#### [Work to complete]
Please output the part of the items that opens with the line containing "Click Expand-Archive in" and closes with the line containing "[x=457, y=28]", both included, as a JSON list of strings with one string per line and blank lines left out.

(Data on locating visible targets)

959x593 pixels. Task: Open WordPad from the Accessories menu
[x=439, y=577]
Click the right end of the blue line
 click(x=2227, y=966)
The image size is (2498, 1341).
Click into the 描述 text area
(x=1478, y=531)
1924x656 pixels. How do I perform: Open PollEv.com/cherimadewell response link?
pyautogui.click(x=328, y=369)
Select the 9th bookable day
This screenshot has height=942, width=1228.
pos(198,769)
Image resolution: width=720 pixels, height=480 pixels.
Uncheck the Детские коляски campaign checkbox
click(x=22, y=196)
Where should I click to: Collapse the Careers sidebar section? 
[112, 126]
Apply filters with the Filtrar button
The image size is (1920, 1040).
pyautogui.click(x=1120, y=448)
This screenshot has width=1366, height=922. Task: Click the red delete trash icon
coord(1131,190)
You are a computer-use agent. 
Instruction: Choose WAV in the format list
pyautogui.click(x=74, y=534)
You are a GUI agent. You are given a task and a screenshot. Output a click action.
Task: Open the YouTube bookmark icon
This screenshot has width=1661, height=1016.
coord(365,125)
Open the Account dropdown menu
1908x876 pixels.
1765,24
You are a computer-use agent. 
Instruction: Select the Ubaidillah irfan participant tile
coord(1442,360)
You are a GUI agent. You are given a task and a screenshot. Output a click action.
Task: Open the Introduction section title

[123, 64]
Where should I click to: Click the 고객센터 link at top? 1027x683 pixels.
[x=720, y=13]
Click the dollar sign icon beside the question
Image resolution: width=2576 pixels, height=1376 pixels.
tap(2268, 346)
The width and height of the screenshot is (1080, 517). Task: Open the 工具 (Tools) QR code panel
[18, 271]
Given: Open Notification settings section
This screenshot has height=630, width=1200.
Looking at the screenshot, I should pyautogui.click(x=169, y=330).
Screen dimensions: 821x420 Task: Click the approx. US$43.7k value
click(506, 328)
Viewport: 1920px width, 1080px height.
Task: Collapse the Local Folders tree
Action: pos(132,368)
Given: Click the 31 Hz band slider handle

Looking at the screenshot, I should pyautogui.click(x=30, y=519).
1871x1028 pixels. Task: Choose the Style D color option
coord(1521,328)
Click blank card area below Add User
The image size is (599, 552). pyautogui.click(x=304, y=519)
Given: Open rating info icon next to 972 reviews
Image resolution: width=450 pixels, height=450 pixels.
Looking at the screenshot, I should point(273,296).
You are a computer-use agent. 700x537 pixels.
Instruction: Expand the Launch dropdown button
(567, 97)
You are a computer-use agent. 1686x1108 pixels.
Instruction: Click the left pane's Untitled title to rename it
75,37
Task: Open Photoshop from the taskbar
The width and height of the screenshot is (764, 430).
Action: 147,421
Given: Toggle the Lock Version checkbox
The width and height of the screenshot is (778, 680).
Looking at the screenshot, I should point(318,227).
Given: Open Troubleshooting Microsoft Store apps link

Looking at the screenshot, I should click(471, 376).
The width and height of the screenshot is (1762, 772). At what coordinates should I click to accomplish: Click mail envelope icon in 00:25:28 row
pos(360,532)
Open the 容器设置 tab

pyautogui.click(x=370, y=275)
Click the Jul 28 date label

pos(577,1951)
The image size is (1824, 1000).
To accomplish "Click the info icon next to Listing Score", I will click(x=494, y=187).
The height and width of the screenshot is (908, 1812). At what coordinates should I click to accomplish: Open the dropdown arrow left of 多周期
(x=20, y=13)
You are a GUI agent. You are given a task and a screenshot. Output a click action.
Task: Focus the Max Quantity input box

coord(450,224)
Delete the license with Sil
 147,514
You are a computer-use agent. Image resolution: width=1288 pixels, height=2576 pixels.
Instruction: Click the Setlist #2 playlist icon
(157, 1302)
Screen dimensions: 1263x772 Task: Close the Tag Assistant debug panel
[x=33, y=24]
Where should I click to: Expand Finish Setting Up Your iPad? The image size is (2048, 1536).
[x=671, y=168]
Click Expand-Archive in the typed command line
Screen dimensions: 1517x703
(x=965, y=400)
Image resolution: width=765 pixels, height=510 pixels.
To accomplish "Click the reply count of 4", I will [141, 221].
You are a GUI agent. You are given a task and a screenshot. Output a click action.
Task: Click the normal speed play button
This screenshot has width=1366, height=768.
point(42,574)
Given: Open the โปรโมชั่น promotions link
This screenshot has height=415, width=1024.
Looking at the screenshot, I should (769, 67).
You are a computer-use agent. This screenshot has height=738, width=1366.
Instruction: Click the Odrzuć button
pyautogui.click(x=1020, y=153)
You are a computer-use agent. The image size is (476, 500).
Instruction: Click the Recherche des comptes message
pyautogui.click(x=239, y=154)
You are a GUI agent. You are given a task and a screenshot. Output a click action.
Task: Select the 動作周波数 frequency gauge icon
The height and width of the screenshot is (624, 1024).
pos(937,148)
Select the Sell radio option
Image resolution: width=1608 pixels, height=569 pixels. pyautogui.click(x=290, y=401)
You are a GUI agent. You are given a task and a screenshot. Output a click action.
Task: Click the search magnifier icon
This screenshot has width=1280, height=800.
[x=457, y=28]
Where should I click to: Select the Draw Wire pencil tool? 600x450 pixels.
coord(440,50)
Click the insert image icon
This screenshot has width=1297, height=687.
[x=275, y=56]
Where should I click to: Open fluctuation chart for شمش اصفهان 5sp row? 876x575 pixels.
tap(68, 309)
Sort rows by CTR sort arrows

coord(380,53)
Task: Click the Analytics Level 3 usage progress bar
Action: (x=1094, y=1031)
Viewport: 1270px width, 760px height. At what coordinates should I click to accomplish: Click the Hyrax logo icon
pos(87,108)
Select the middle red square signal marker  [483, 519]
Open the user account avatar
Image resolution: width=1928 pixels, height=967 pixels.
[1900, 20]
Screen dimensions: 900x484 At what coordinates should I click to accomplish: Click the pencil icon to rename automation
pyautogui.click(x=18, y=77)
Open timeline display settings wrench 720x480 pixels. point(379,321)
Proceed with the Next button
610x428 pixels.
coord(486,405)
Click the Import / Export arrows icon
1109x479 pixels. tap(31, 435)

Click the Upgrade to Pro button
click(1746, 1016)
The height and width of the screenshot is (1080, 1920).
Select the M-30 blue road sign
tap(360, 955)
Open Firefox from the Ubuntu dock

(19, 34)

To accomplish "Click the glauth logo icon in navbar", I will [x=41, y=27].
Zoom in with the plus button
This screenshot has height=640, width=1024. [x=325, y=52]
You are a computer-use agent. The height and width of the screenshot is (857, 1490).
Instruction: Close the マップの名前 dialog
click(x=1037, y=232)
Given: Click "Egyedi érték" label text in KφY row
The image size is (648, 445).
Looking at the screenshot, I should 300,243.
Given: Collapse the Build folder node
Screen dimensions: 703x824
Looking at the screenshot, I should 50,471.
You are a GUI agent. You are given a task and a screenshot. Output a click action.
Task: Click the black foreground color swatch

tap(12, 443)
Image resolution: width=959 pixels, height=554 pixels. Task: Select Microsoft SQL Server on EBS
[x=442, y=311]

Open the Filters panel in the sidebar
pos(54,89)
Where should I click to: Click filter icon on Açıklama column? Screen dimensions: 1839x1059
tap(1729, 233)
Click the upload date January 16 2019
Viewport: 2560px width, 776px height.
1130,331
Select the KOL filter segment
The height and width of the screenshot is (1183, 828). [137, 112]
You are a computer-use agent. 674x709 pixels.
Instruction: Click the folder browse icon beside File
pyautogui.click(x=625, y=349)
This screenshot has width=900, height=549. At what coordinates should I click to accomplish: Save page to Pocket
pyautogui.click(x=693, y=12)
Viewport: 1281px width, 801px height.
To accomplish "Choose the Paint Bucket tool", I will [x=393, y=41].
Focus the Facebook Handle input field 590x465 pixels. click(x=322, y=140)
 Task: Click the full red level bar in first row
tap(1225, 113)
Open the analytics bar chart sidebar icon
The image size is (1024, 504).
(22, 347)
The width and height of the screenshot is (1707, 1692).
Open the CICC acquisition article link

#### [Exercise output]
[
  "Click Expand-Archive in the typed command line",
  "Screen dimensions: 1517x703",
  "(x=965, y=400)",
  "Image resolution: width=765 pixels, height=510 pixels.",
  "To accomplish \"Click the reply count of 4\", I will [141, 221].",
  "You are a GUI agent. You are given a task and a screenshot. Output a click action.",
  "Task: Click the normal speed play button",
  "This screenshot has width=1366, height=768.",
  "point(42,574)",
  "Given: Open the โปรโมชั่น promotions link",
  "This screenshot has height=415, width=1024.",
  "Looking at the screenshot, I should (769, 67).",
  "You are a computer-use agent. This screenshot has height=738, width=1366.",
  "Instruction: Click the Odrzuć button",
  "pyautogui.click(x=1020, y=153)",
  "You are a computer-use agent. The image size is (476, 500).",
  "Instruction: Click the Recherche des comptes message",
  "pyautogui.click(x=239, y=154)",
  "You are a GUI agent. You are given a task and a screenshot. Output a click action.",
  "Task: Select the 動作周波数 frequency gauge icon",
  "The height and width of the screenshot is (624, 1024).",
  "pos(937,148)",
  "Select the Sell radio option",
  "Image resolution: width=1608 pixels, height=569 pixels. pyautogui.click(x=290, y=401)",
  "You are a GUI agent. You are given a task and a screenshot. Output a click action.",
  "Task: Click the search magnifier icon",
  "This screenshot has width=1280, height=800.",
  "[x=457, y=28]"
]